**Saved data entries**

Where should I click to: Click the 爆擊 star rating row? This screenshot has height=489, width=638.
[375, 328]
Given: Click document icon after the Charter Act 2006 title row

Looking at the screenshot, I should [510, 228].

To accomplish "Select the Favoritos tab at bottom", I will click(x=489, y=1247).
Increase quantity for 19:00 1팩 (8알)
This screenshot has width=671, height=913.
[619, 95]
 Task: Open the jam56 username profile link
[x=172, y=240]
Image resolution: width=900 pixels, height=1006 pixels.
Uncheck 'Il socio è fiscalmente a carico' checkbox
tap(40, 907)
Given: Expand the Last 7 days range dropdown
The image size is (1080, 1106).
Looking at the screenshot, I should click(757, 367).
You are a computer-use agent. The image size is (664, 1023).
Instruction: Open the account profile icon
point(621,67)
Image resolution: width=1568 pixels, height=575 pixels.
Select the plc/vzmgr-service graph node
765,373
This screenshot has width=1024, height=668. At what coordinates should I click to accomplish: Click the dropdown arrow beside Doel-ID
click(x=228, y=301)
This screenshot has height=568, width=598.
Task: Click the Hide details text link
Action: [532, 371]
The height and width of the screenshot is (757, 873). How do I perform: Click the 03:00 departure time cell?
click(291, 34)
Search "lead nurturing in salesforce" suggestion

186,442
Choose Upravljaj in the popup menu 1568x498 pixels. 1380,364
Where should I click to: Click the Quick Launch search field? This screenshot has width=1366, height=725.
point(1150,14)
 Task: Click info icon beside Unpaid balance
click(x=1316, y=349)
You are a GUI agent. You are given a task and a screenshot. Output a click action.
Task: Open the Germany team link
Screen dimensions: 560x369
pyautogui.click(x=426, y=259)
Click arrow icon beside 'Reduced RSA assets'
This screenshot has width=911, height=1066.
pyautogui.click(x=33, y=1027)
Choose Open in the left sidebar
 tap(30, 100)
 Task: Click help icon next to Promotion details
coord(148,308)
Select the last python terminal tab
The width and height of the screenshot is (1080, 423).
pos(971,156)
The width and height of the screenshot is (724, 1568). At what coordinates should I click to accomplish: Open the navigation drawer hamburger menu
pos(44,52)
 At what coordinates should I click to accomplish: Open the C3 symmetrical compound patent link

**WHAT THE TASK ASKS**
From the entries above, copy each line holding "resolution".

**SOLUTION TO THIS TASK**
Image resolution: width=900 pixels, height=1006 pixels.
Image resolution: width=1568 pixels, height=575 pixels.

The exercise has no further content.